- [Document]:
# Safe / Unsafe Ice



## Ruminator (Apr 6, 2004)

Our current warming trend has me wondering about if its safe to go out to Nimi tomorrow?  

What do you long-time ice guys know about ice and when its safe / unsafe? 
(Other than the obvious that if you fall thru consider it unsafe.  )


----------



## Big Daddy (Apr 6, 2004)

Just left Nimisila. I convinced the powers that be to do a story on ice safety because of the thaw. There was 6 inches of ice out there, but the top has some water on it. It's getting white as well. There were 12 or so guys out fishing when we were there, the cove off the C-5 lot. 

While doing the story, I managed to catch 7 fish, 4 keepers, in about 15 minutes. Biggest was a 8" redear.

Story will be on at 6:30 tonight, PAX23.


----------



## firecat (Apr 7, 2004)

Here is a thought. Why not wear a PFD if you think the ice is unsafe. You might just be the only one out there with one on but just think of how smart you will look if everyone goes crashing through? Just a thought.

Larry


----------



## peple of the perch (Sep 13, 2004)

i was going to ask the same ? because i an going to mosqutio tonight


----------



## Ruminator (Apr 6, 2004)

I will be watching it. Nice job. 

How thick of white ice do you guys trust?
What about standing water?

- firecat, I wholeheartedly agree with your suggestion! Its time I buy myself some SOS-Penders.


----------



## Shortdrift (Apr 5, 2004)

Make certain you also have a set of picks. Being afloat and unable to get back on the ice will end in ....................................................


----------



## pymybob (May 28, 2004)

Here is my take...

With the slight warming trend that is going on, the ice will _slowly_ start to deteriorate but not so fast that the ice is here today and gone tomorrow with the weather being slightly above freezing.

That being said, what is going to kill the ice fishing is if we get the *rain* along with the 40 - 50 degree weather that they are predicting, beginning tomorrow and stopping some time next week. Heck, the weather channel is saying that we will not have below freezing temps until next Thursday! Once that starts, you might as well pack it up until the next cold spell we have.

I'm going to head out to Mogodore tonight and I'm gonna wait and see what this weather will do for the remainder of the week. Leave it to Mother Nature to give us just a taste of ice fishing and then take it away, just like that! 

Tread safely.


----------



## Big Daddy (Apr 6, 2004)

- [Material]:
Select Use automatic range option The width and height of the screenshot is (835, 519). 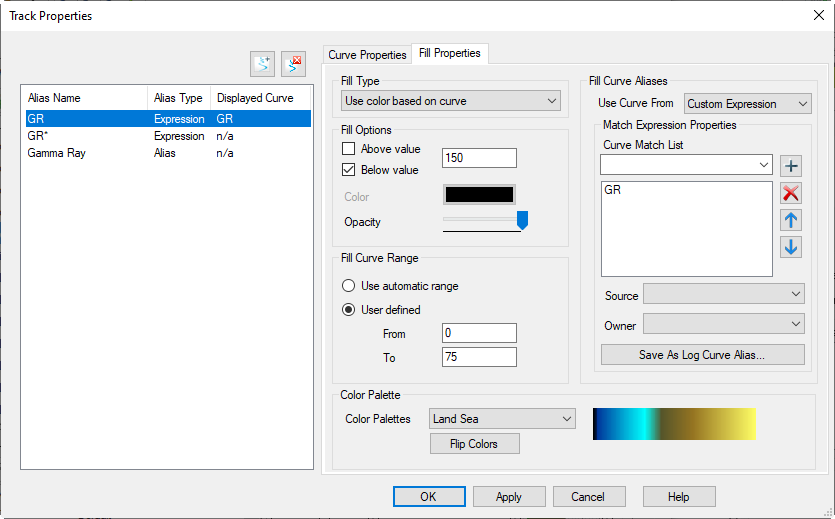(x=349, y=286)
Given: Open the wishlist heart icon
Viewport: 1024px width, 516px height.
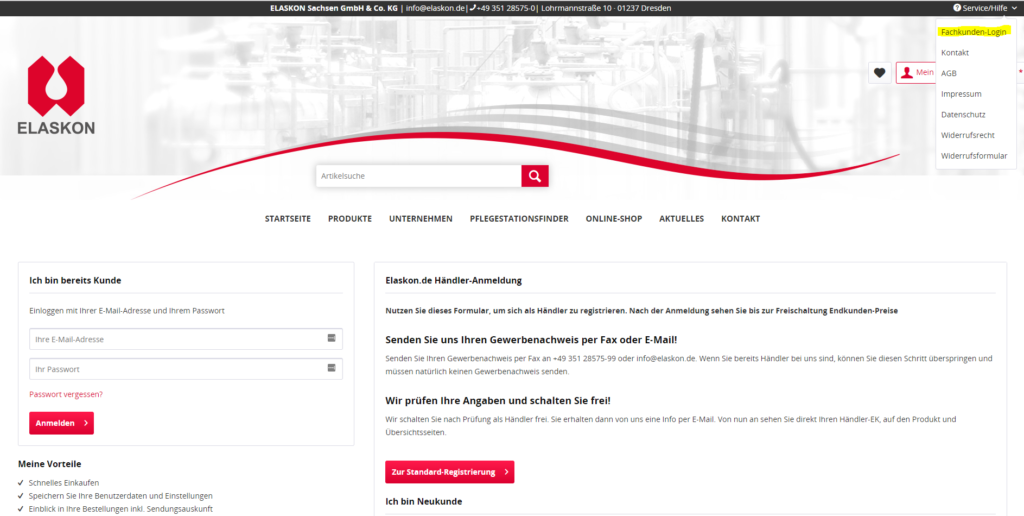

- [Required tasks]:
1 – Decide whether each statement below agrees with the ice safety thread, answering yes or no and quoting the deciding words: (a) Big Daddy reported 6 inches of ice at Nimisila. (b) Big Daddy's biggest fish was a 10-inch redear. (c) Shortdrift advises carrying a set of picks.
2 – Return the stretch of the ice safety thread from "Here is a thought." through "(Sep 13, 2004)", copied word for word.

- [Per-task answers]:
1 –
(a) Yes: "There was 6 inches of ice out there"
(b) No: "Biggest was a 8" redear."
(c) Yes: "Make certain you also have a set of picks."

2 –
Here is a thought. Why not wear a PFD if you think the ice is unsafe. You might just be the only one out there with one on but just think of how smart you will look if everyone goes crashing through? Just a thought.

Larry


----------



## peple of the perch (Sep 13, 2004)